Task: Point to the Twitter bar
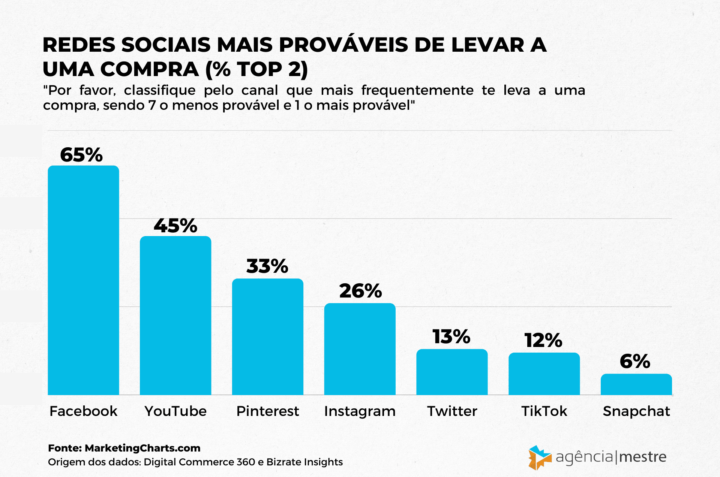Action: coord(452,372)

...

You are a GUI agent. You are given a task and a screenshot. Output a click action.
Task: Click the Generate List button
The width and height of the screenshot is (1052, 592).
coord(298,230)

--

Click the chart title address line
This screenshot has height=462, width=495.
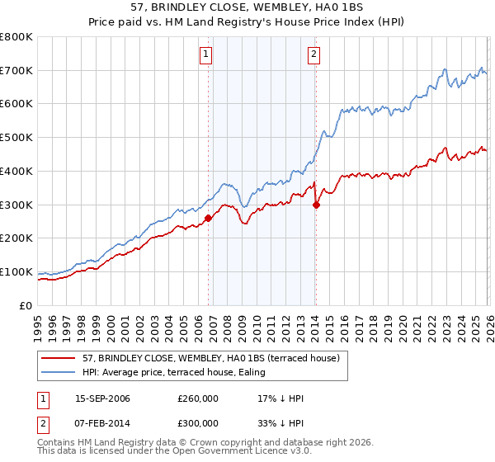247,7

Task brief: Print the material again unchanged, starting at the line that contains "You are a GUI" and ending at the line that contains "coord(298,230)", both included.

Answer in full:
You are a GUI agent. You are given a task and a screenshot. Output a click action.
Task: Click the Generate List button
The width and height of the screenshot is (1052, 592).
coord(298,230)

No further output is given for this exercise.